Pieces Of April Review

by David N. Butterworth (dnb AT dca DOT net)
November 13th, 2003

PIECES OF APRIL
A film review by David N. Butterworth
Copyright 2003 David N. Butterworth

**1/2 (out of ****)

    "Pieces of April" is a nice, slight, low-budget indie brimming with good intentions and made for very little money (estimates vary, but "under $200,000" seems to be the consensus). It's directed by Peter Hedges, who adapted the screenplays for Bruce Hornby's "About a Boy" and his own "What's Eating Gilbert Grape" and stars, among others, Katie Holmes ("Phone Booth," "Wonder Boys"), Oliver Platt ("Ash Wednesday," "ZigZag"), and Patricia Clarkson ("Far from Heaven" and "The Station Agent," currently in theaters).

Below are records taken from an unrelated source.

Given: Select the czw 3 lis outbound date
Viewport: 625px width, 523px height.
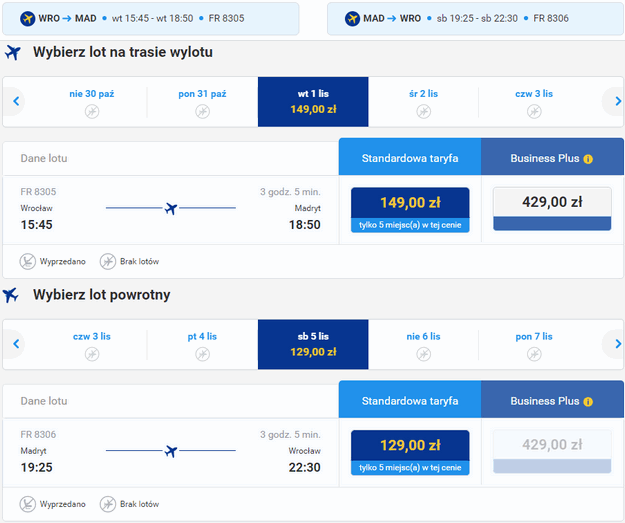Looking at the screenshot, I should click(533, 101).
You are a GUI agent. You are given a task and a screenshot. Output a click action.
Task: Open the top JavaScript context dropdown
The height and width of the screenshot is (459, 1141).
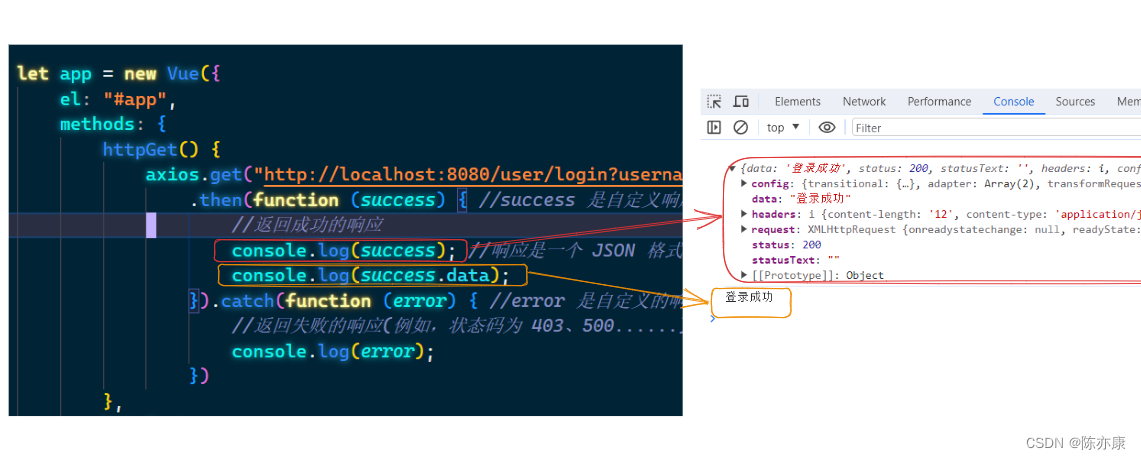pyautogui.click(x=783, y=128)
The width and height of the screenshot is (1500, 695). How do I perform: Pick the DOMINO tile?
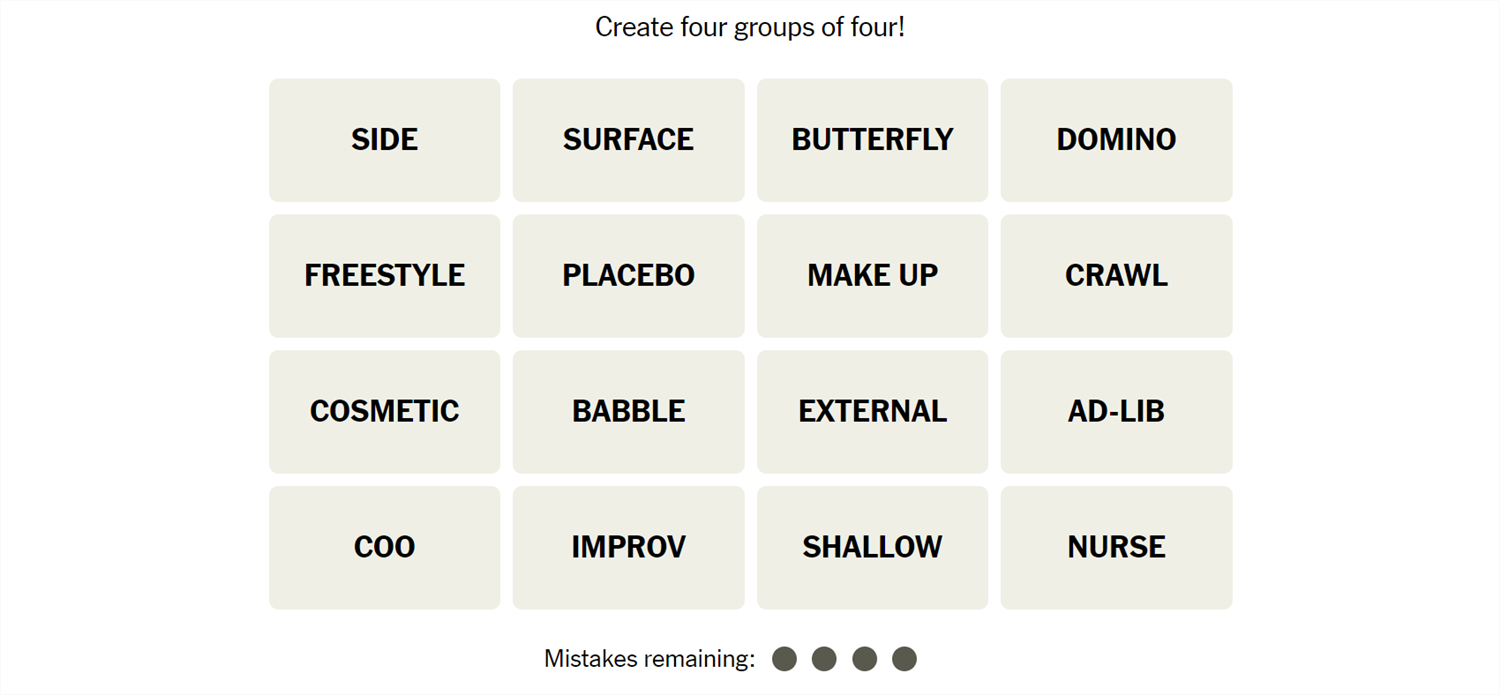(x=1116, y=140)
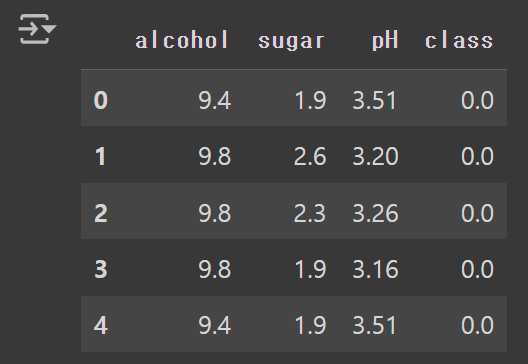This screenshot has width=528, height=364.
Task: Click the sugar column header
Action: (292, 41)
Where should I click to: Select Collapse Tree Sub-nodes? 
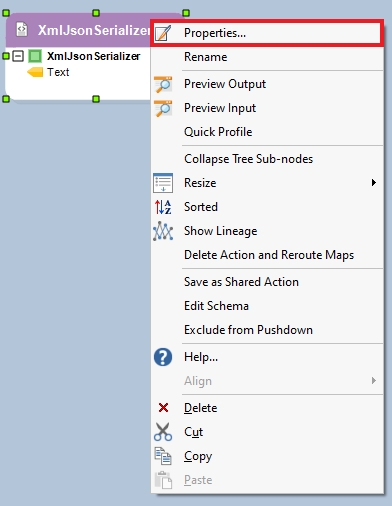point(248,159)
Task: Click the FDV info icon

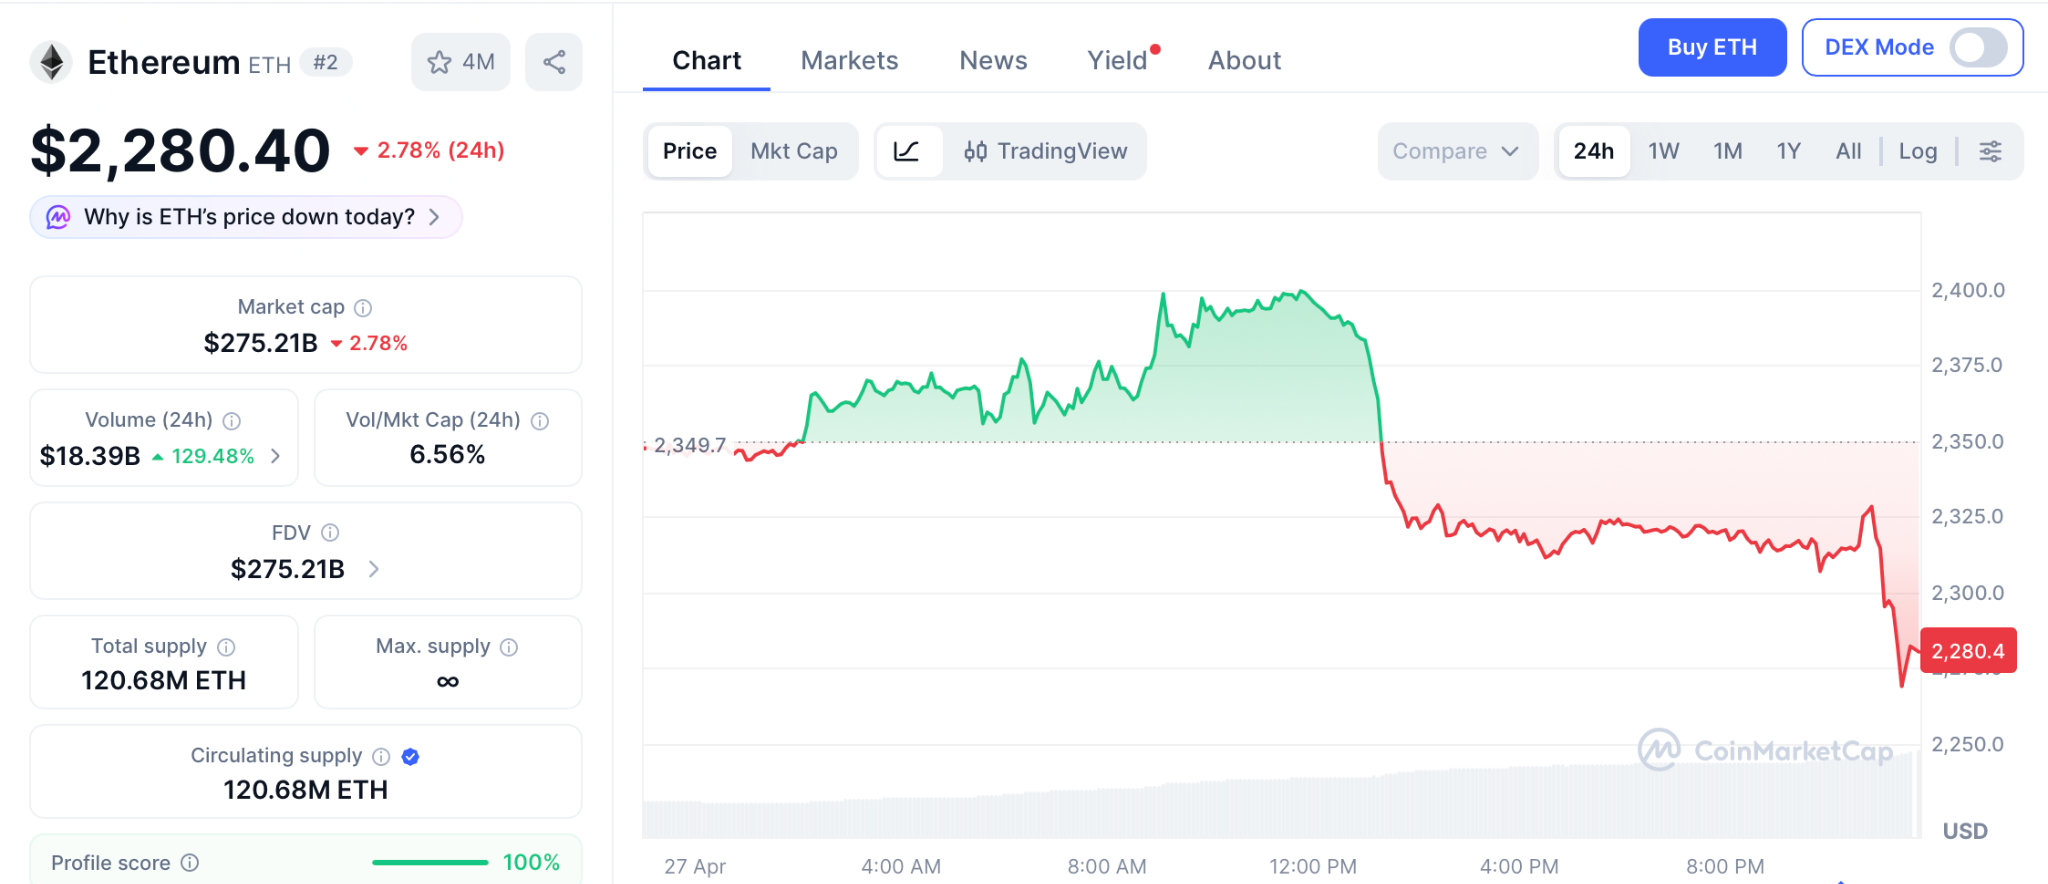Action: (x=330, y=533)
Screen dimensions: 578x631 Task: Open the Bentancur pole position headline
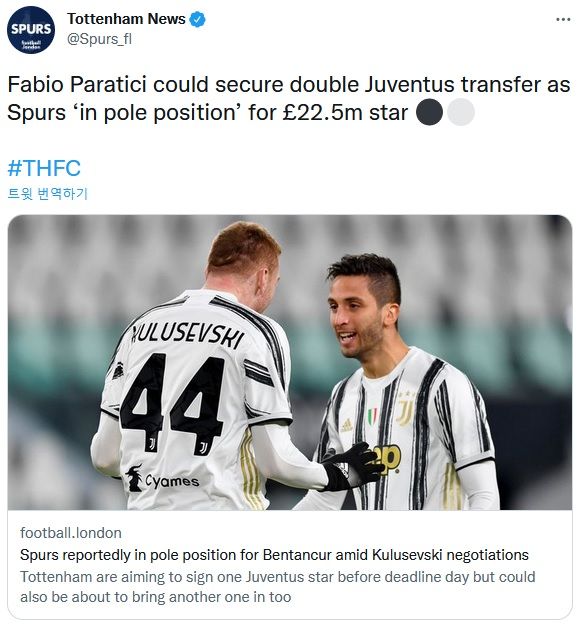coord(274,555)
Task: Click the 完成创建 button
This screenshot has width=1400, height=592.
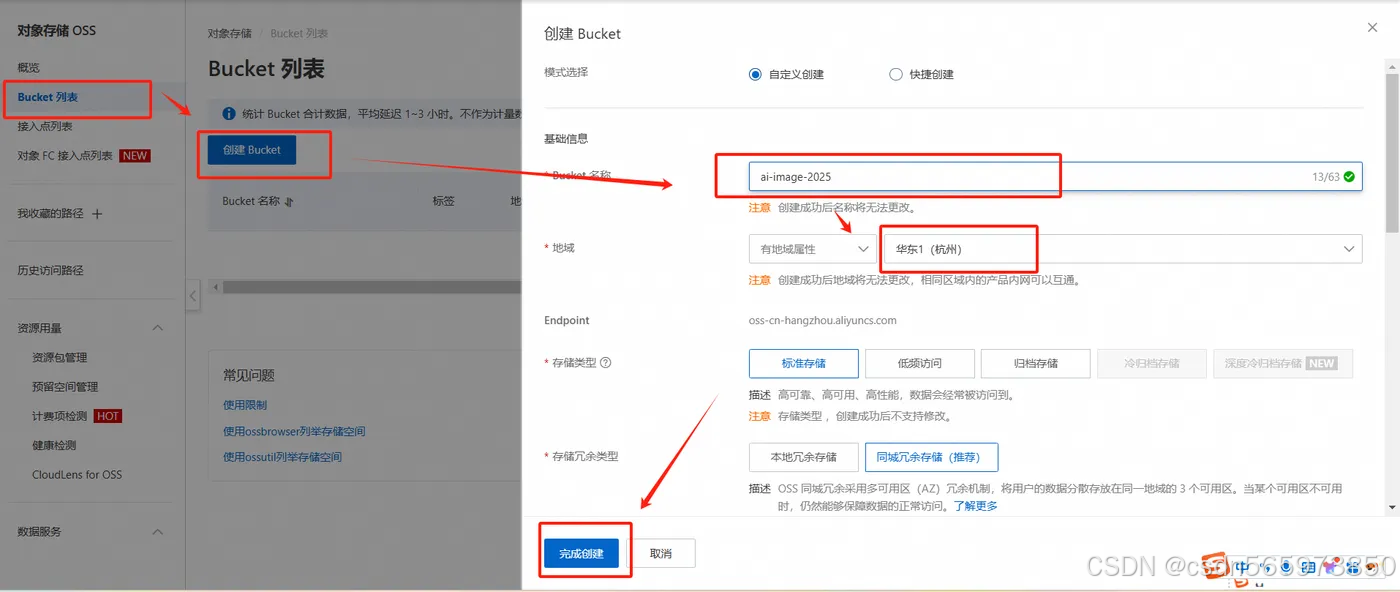Action: click(x=584, y=552)
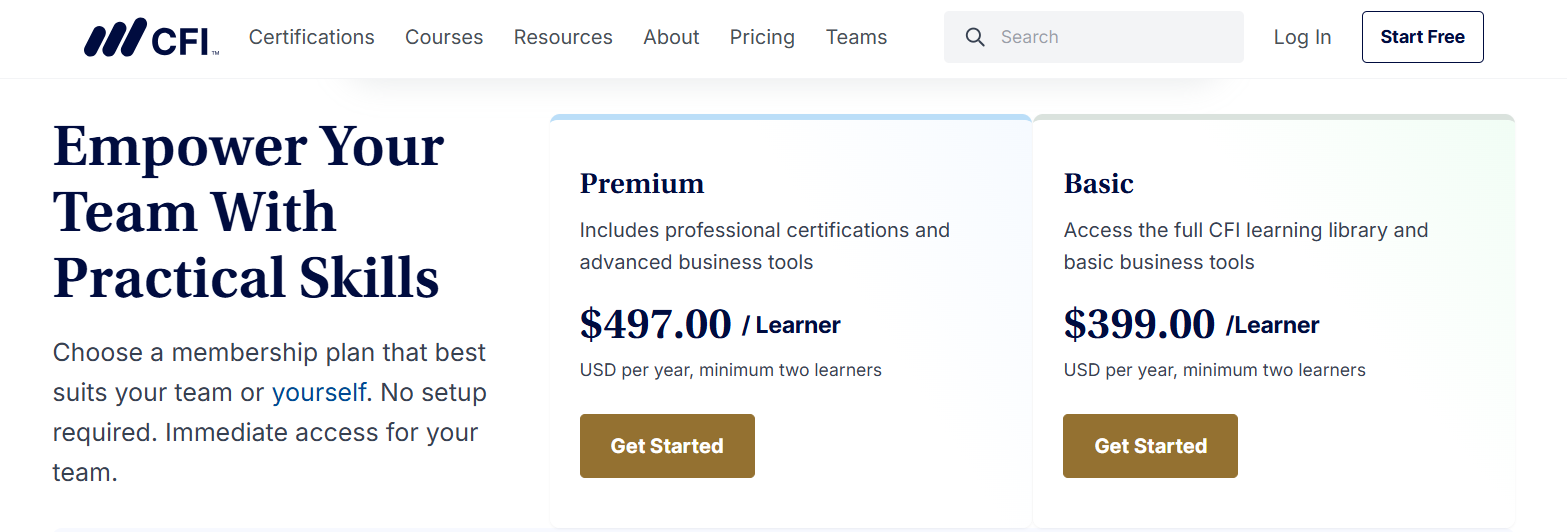Click the $497.00 per learner price
The image size is (1567, 532).
point(656,324)
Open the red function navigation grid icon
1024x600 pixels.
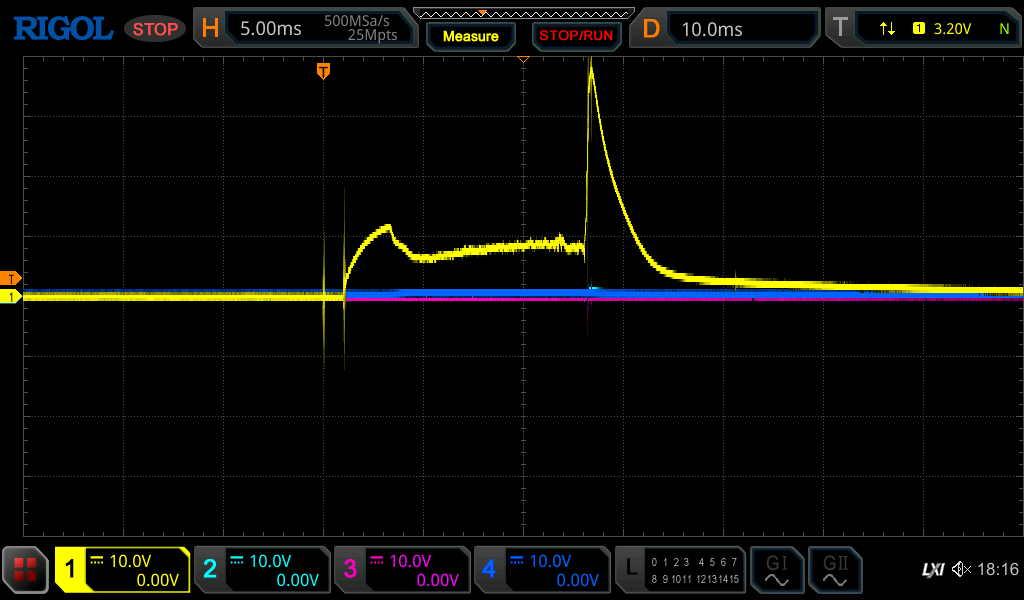point(25,570)
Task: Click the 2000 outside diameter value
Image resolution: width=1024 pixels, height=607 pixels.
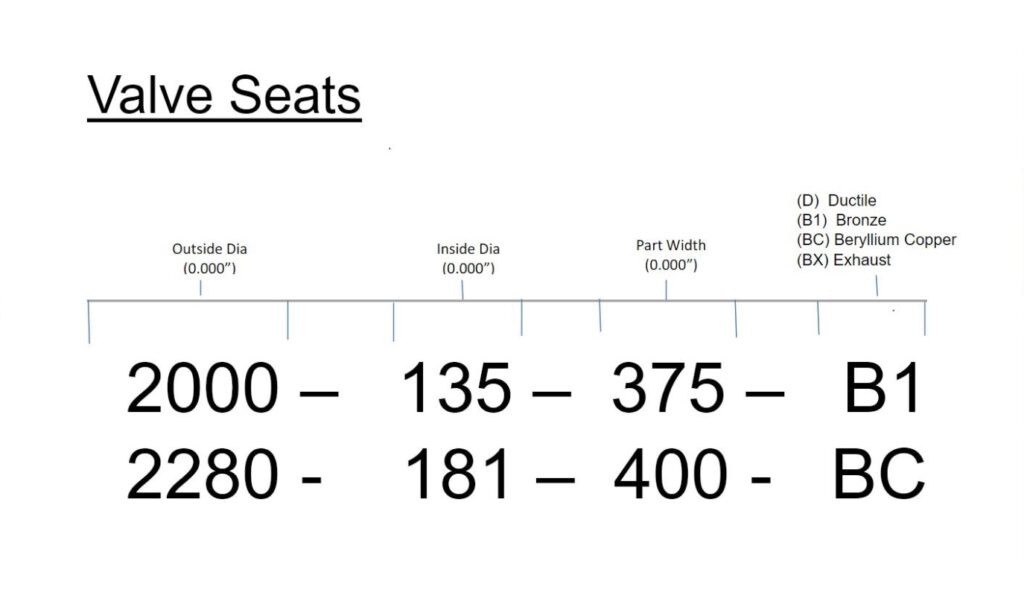Action: click(201, 390)
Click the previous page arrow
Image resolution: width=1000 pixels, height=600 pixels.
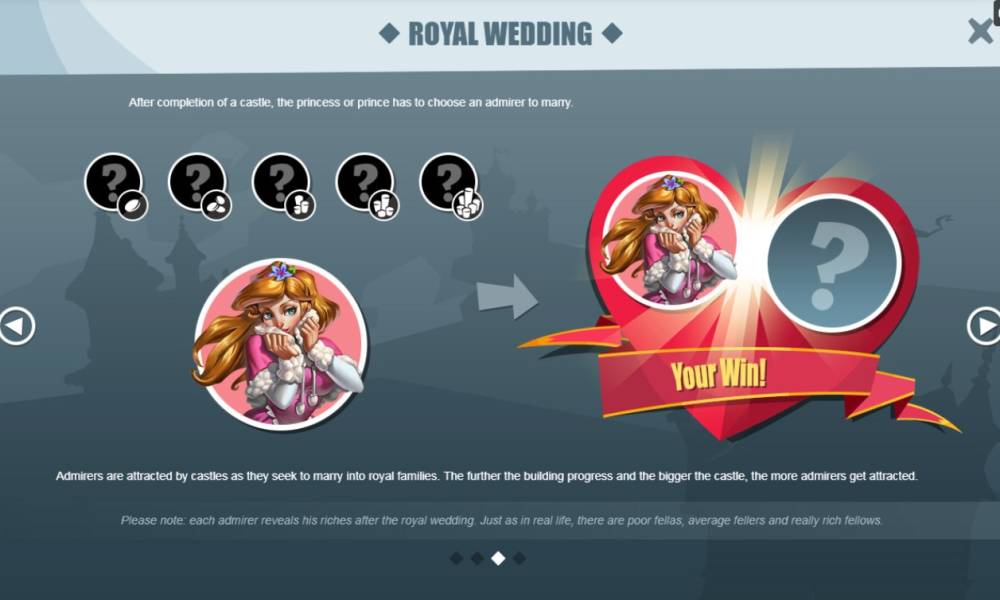[16, 326]

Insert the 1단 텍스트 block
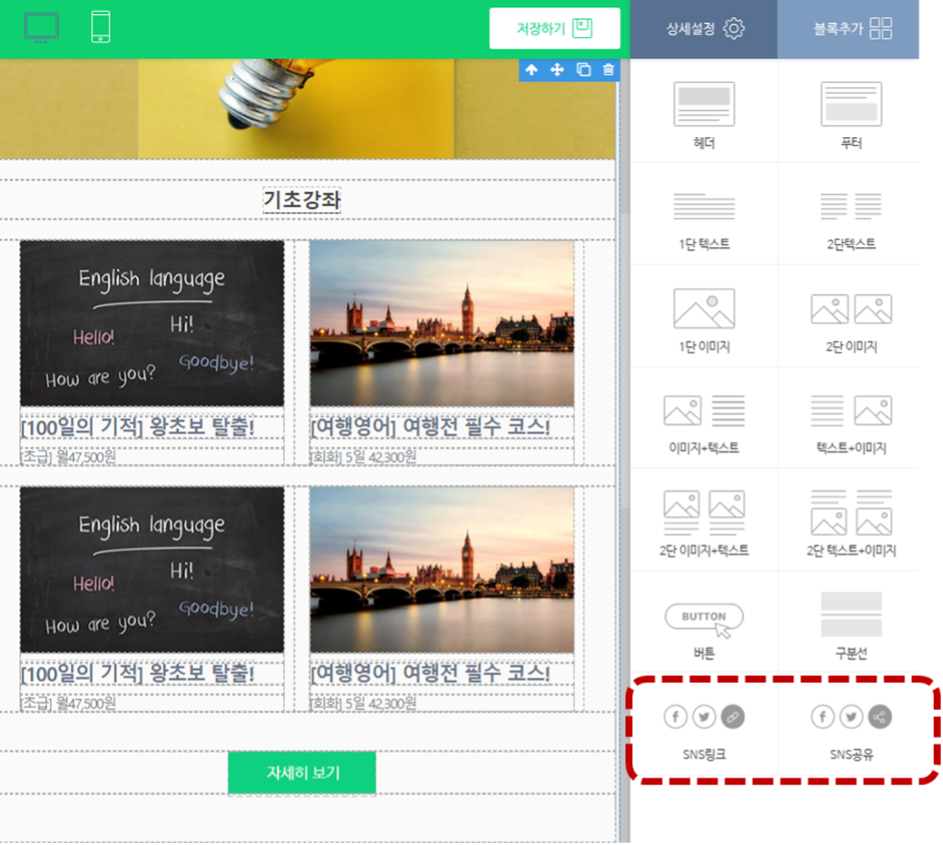click(704, 217)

Holmes plays April, the punk black sheep daughter of Jim (Platt) and Joy (Clarkson) Burns who, against everybody's better judgment including her own, has agreed to host Thanksgiving dinner in her miniscule Lower East Side apartment. April's parents, shutter-happy brother Timmy (John Gallagher Jr.), uptight operatic sister Beth (Alison Pill), and dotty old grandmother Dottie (Alice Drummond) pile into the family station wagon and head to New York City in a move reminiscent of Greg Mottola's "The Daytrippers" (although that film was a lot funnier) while April rushes from one rundown apartment to another looking for help while experiencing one culinary disaster after another. The cast is commanding, especially the leads, but the film isn't nearly as amusing as it ought to be. In fact, it's rather sad and depressing for the most part (the dreary look of the film, shot on digital video in just 16 days, doesn't help any). But everything culminates in a scene that's so incredibly moving it virtually negates all of the false starts and occasional wrong notes and sporadic sour tones that went before it--Mom has breast cancer and vomits a lot, April's boyfriend is (gasp!) African-American, all of the neighbors fit a convenient stereotype, etc. And in that regard it shocks us silly with its powerful statement about the enduring love of family.